Je ne puis omettre une singularité qui se trouve dans ces animaux. Vers le temps de leur accouplement la Nature les arme chacun d’un petit dard formé d’une matiere dure et crustacée.[7] Quelque temps après ce dard tombe de lui-même, sans doute après l’usage auquel il a servi. Mais quel est cet usage, quel est l’office de cet organe passager ? Peut-être cet animal si froid et si lent dans toutes ses opérations a-t-il besoin d’être excité par ces piqûres ? Des gens glacés par l’âge, ou dont les sens étoient émoussés, ont eu quelquefois recours à des moyens aussi violens, pour réveiller en eux l’amour. Malheureux ! qui tâchez par la douleur d’exciter des sentimens qui ne doivent naître que de la volupté, restez dans la léthargie et la mort ; épargnez-vous des tourmens inutiles : ce n’est pas de votre sang que Tibulle a dit que Vénus étoit née.[8] Il falloit profiter dans le temps des moyens que la Nature vous avoit donnés pour être heureux : ou si vous en avez profité, n’en poussez pas l’usage au-delà des termes qu’elle a prescrits ; au lieu d’irriter les fibres de votre corps, consolez votre ame de ce qu’elle a perdu.

Vous seriez cependant plus excusable encore que ce jeune homme qui, dans un mélange bizarre de superstition et de galanterie, se déchire la peau de mille coups aux yeux de sa maîtresse, pour lui donner des preuves des tourmens qu’il peut souffrir pour elle, et des assurances des plaisirs qu’il lui fera goûter.

On ne finiroit point si l’on parloit de tout ce que l’attrait de cette passion a fait imaginer aux hommes pour leur en faire excéder ou prolonger l’usage. Innocent limaçon, vous êtes peut-être le seul pour qui ces moyens ne soient pas criminels ; parce qu’ils ne sont chez vous que les effets de l’ordre de la Nature. Recevez et rendez mille fois les coups de ces dards dont elle vous a armés. Ceux qu’elle a réservés pour nous sont des soins et des regards.

Malgré ce privilege qu’a le limaçon de posséder tout à la fois les deux sexes, la Nature n’a pas voulu qu’ils pussent se passer les uns des autres ; deux sont nécessaires pour perpétuer l’espece.[9]


  1. GUILLELM. HARVEY, de cervarum et damarum coïtu.

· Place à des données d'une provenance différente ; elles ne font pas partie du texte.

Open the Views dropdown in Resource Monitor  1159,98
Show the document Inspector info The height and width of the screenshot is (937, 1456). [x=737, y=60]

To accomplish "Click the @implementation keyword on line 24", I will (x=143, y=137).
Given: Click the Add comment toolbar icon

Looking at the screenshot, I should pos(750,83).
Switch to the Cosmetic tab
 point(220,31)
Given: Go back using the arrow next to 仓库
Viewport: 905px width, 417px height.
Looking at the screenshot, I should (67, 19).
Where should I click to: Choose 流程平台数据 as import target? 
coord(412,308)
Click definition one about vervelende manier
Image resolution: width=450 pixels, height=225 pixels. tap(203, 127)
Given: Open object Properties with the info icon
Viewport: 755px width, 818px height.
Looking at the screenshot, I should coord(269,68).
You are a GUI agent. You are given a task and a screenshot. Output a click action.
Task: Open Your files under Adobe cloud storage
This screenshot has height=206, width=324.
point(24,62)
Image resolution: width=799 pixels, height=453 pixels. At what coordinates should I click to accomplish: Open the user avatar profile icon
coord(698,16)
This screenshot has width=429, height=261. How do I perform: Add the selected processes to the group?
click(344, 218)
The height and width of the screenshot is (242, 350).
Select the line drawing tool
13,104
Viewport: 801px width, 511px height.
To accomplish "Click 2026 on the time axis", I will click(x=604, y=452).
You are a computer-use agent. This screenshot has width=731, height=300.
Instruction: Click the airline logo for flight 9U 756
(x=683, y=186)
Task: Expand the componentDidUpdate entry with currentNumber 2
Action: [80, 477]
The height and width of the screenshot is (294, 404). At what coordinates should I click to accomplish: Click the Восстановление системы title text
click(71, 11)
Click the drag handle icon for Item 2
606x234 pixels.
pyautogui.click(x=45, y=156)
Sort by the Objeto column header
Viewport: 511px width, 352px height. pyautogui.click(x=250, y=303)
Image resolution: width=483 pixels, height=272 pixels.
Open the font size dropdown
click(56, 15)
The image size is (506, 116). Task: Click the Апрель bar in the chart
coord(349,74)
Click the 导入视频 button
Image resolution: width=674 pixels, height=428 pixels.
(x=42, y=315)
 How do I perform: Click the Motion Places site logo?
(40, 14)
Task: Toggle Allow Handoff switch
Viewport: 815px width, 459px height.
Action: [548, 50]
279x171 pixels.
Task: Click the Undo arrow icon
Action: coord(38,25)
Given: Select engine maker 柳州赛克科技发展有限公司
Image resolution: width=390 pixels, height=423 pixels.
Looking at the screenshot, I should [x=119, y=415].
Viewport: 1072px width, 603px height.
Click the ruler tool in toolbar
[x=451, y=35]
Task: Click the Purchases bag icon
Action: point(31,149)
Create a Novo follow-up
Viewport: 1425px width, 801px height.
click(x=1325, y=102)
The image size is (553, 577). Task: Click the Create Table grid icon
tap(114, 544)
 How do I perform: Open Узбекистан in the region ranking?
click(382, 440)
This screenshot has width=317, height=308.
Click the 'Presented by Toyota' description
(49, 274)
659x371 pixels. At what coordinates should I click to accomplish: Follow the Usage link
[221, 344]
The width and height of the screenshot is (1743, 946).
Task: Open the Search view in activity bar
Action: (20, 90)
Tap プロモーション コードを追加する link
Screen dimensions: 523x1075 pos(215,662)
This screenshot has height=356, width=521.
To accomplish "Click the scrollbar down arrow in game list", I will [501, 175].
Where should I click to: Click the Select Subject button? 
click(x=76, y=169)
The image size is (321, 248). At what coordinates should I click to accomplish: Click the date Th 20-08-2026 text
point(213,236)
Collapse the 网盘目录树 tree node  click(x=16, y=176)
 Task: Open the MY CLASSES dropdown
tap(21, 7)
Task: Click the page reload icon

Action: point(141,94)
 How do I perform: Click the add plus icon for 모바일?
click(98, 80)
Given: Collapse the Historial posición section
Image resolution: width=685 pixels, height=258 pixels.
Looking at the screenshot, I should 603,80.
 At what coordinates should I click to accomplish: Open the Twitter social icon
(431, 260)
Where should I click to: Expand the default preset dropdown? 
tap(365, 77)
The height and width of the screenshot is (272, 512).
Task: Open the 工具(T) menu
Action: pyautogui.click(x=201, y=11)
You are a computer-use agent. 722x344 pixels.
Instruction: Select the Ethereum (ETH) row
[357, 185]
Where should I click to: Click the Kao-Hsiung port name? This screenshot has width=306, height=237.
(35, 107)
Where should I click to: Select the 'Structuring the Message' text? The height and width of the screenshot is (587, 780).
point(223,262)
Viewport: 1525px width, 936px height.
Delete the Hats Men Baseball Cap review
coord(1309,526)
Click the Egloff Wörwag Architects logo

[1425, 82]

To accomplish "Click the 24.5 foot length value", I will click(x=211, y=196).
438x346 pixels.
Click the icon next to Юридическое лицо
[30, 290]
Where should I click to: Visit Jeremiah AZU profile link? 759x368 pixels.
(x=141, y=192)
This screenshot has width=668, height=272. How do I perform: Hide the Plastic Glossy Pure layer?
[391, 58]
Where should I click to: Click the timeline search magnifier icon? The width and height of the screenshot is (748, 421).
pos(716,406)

Exercit. LXVI.
  2. La demoiselle, perla en latin.
  3. Hist. des insectes de M. de Reaumur, tome IV.
  4. Hist. de l’Acad. des Scienc. an. 1723.
  5.  .  .  .  .  .  .  .  .  .  .  .  Ita capta lepore,
        Illecebrisque tuis omnis natura animantum,
        Te sequitur cupidè, quo quamque inducere pergis.
                                                                   Lucret. lib. I.
  6. Hist. des insect. de M. de Reaumur, t. V. p. 504.
  7. Heister de cochleis.
  8.  .  .  .  .  .  .  .  .  Is sanguine natam
        Is Venerem, et rapido sentiat esse mari.
                                       Tibull. lib. I. Eleg. II.
  9. Mutuis animis amant, amantur. Catull. Carm. XLIII.